Lost in Latent Space

The token that picks its own teacher

A transformer’s dense feed-forward layer treats every token the same way: each one is shoved through the same pile of weights, whether it is a comma or a rare Sanskrit verb. By 2021 it was clear that this was a strange way to spend compute. The comma did not need the Sanskrit machinery. The Sanskrit verb did not benefit from being averaged into the comma’s path. And yet the dense network paid for both, on every token, on every layer.

The idea of routing — letting each token pick which subnetwork would process it — was older than transformers. Robert Jacobs and Michael Jordan had written about adaptive mixtures of local experts in 1991, when the experts were tiny MLPs and the gating network was a softmax over a handful of options. What changed in 2021, with Google’s Switch Transformer, was scale and surgical placement. Replace the feed-forward block in each transformer layer with a bank of, say, sixty-four expert MLPs. Add a small router — a single linear layer plus a softmax. For each token, send the top-one or top-two experts a copy of that token’s residual stream. Sum the experts’ outputs, weighted by the router’s scores. Discard the rest.
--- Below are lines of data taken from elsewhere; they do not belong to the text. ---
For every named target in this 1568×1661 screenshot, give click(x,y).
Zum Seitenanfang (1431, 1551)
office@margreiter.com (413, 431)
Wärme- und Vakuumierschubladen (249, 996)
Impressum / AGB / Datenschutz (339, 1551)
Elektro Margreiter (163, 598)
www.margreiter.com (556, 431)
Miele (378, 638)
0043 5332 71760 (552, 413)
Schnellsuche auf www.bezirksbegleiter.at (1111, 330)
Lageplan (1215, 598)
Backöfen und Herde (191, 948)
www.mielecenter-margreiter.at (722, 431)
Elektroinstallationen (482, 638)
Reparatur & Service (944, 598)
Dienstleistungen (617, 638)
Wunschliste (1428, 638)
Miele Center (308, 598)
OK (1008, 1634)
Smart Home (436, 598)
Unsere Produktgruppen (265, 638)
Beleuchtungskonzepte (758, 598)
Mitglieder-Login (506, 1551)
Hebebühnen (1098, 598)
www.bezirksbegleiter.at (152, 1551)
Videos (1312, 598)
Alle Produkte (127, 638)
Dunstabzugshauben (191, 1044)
The economics are striking. A model with sixty-four experts per layer has roughly sixty-four times the parameters of a dense model with one such block, but each token still only touches one or two experts. Memory grows; FLOPs barely move. You get a much larger function class for the same forward-pass cost. The trick, in spirit, is hardware arbitrage: GPUs love parallel matrix multiplies, and parameters are cheaper than activations when you have enough HBM. Mixtral, DeepSeek-MoE, and the open-weights wave that followed lived inside this gap.

The pathologies show up in the router. The router is trained end-to-end, but its decisions are discrete in the limit — top-k means most experts see no gradient on most tokens. Two failure modes recur. The first is collapse: a few experts grab most of the traffic, the rest atrophy, and the model behaves like a dense network with extra dead weight. The second is mode-specific routing that the router can’t undo: once an expert specializes in, say, code, the router keeps feeding it code, and any structural shift in the data hits a wall. Practitioners spent years inventing auxiliary losses — load-balancing penalties, importance regularizers, expert capacity caps that drop tokens past a budget — to keep the router honest. None of them are principled. All of them are necessary.

What makes MoE interesting beyond the cost story is what the experts learn. The early reading was that experts would carve up the data by domain: one for math, one for code, one for English prose. Probing studies have found that, mostly, they don’t. Experts cluster on shallower features — token frequency, punctuation, surface morphology — and the work of meaning still happens in the routed mixture, not in any single expert. Dmitry Lepikhin, one of the GShard authors, described it as the router learning a load-balancing protocol more than a taxonomy.

That observation matters because it pushes against a tidy story the field would like to tell. We would like to believe that scale produces modularity, that bigger MoE models will give us interpretable specialists we can read like a CV. The evidence so far is that scale produces something stranger: a population of mostly-similar experts whose differentiation is functional rather than semantic. The router is not picking the right tool. It is picking a sufficient one, fast.

What’s next

The interesting frontier is hybrid sparsity — MoE in some layers, dense in others, sometimes per-head rather than per-FFN. And the routing question is alive: differentiable approximations like Soft MoE and Expert Choice avoid the discrete top-k and have moved capacity allocation in the right direction.